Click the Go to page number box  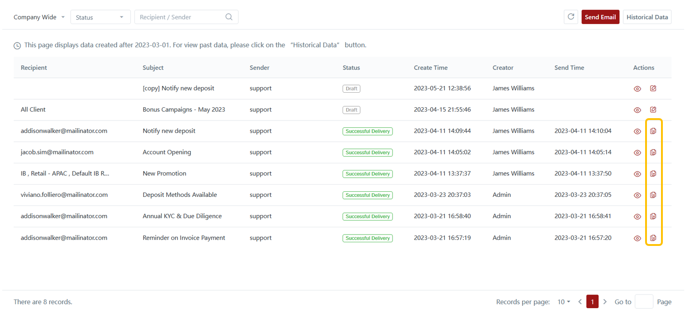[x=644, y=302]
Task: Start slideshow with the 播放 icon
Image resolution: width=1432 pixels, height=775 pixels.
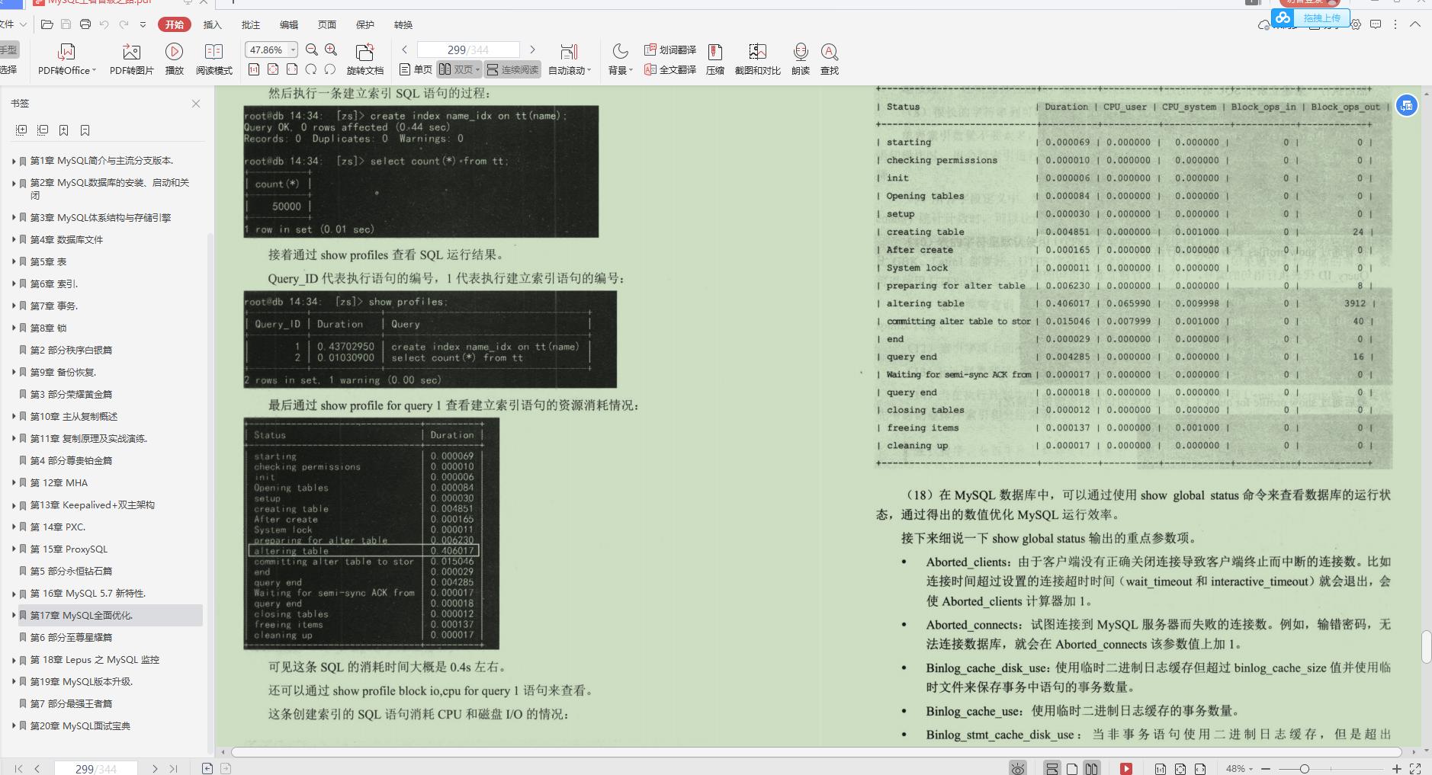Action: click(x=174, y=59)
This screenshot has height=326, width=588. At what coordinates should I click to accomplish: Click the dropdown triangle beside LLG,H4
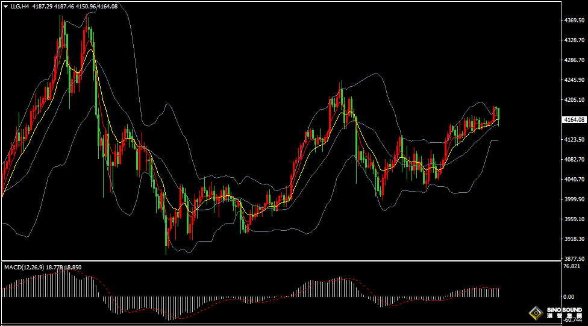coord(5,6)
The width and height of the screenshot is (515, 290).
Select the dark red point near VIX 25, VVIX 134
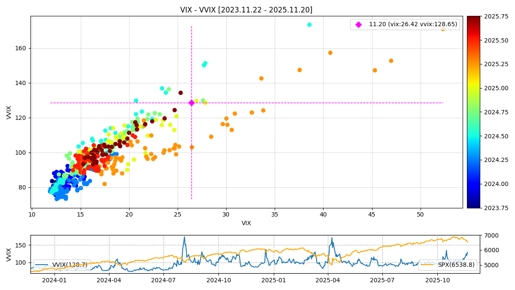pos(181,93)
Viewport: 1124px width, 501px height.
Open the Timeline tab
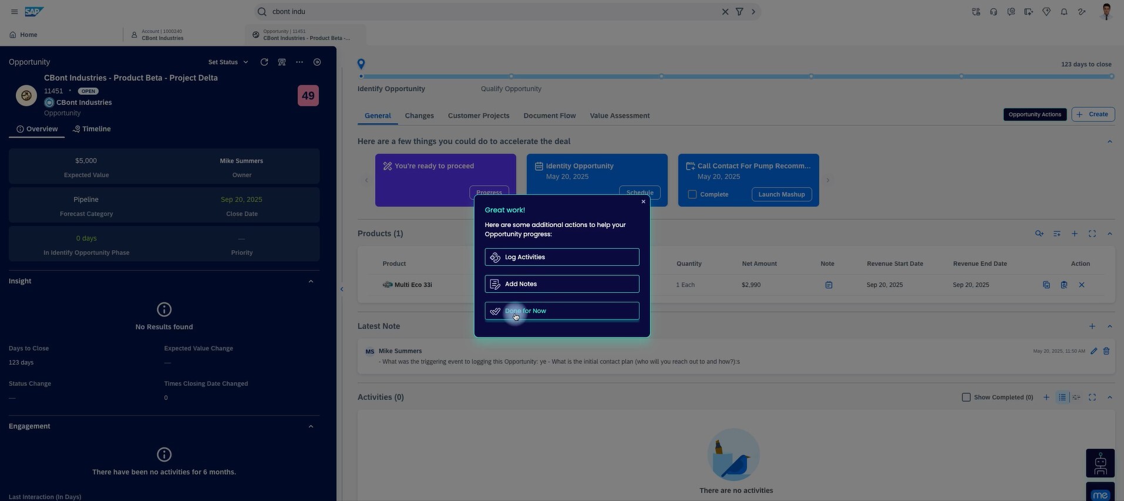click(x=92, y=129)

...

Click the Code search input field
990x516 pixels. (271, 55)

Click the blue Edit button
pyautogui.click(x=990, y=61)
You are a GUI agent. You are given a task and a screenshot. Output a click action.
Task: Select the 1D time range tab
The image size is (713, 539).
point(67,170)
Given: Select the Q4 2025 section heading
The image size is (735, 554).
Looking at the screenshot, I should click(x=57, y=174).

▶ _Stated task_
Reproduce the items word for word, starting with the line containing "This screenshot has" and ending with the line containing "click(x=92, y=129)". Leave the pictures out.

▶ _Full output_
This screenshot has height=326, width=588. At what coordinates should I click to accomplish: Click the dropdown triangle beside LLG,H4
coord(5,6)
The width and height of the screenshot is (515, 290).
Select the dark red point near VIX 25, VVIX 134
pos(181,93)
Viewport: 1124px width, 501px height.
Open the Timeline tab
click(x=92, y=129)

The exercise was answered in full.